Effects of atherosclerosis on the coronary microcirculation

Abstract

We tested the hypothesis that atherosclerosis potentiates coronary vasoconstriction to serotonin and ergonovine. Coronary microvascular pressures and diameters were measured in the beating left ventricle in normal and atherosclerotic cynomolgus monkeys. Pressures were measured in arteries (190–350 microns diam) that were distal to atherosclerotic lesions. Microvascular pressure and simultaneous measurements of aortic pressure and myocardial blood flow were used to calculate segmental vascular resistance (large artery resistance and microvascular resistance) during serotonin, phenylephrine, and ergonovine dosages. Aortic pressure was maintained constant during all interventions. Administration of phenylephrine (50 micrograms.kg-1.min-1 iv) produced a similar increase in microvascular resistance from base line (P less than 0.05) in atherosclerotic and normal animals, 26 +/- 5 and 14 +/- 9 mmHg.min.g.ml-1, respectively.
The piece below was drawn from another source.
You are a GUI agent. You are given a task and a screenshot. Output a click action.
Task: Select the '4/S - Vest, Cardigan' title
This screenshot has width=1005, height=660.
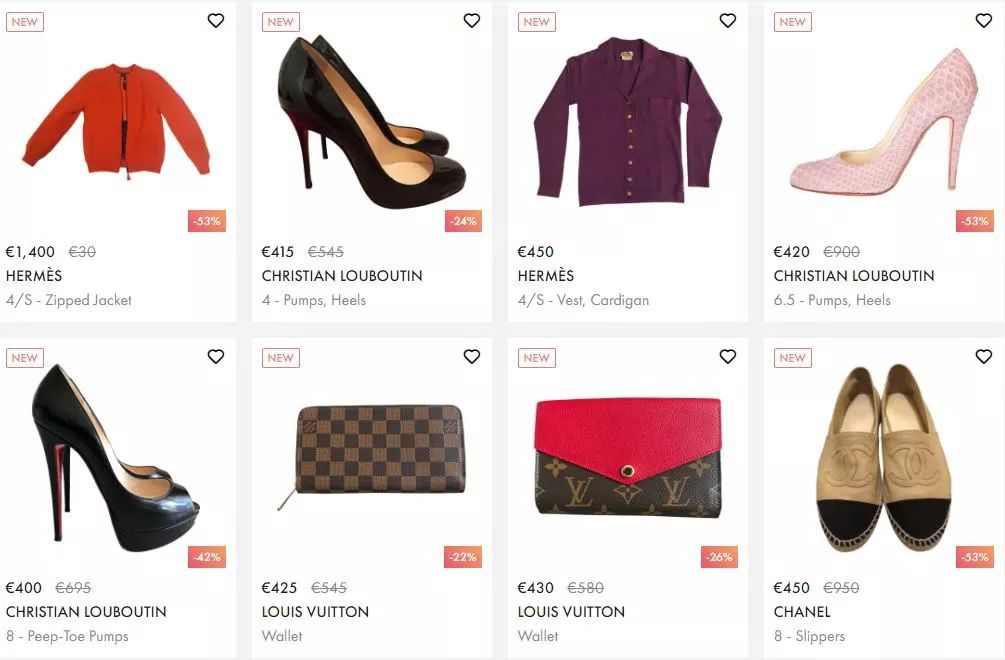click(x=583, y=300)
Serotonin (50 micrograms/min) did not influence coronary resistance in normal animals but produced a significant increase in both large artery (8 +/- 3 mmHg.min.g.ml-1) and microvascular resistance (21 +/- 6 mmHg.min.g.ml-1) in atherosclerotic animals (P less than 0.05). A higher dose of serotonin (200 micrograms/min) produced a modest increase in large artery resistance from base line in normal animals (3 +/- 1 mmHg.min.g.ml-1) and a greater increase in atherosclerotic animals (9 +/- 4 mmHg.min.g.ml-1) (P less than 0.05 vs. normals). Ergonovine (10 micrograms.kg-1.min-1 iv) elevated microvascular resistance in both normal and atherosclerotic animals (P less than 0.05) but increased large artery resistance only in atherosclerotic animals (10 +/- 4 mmHg.min.g.ml-1) (P less than 0.05). In summary, coronary vasoconstrictor responses to serotonin and ergonovine were potentiated by atherosclerosis. Because augmented constrictor responses to serotonin were observed in both the diseased arteries and the microcirculation of atherosclerotic animals, we speculate that the pathophysiological consequences of atherosclerosis extend into the microcirculation.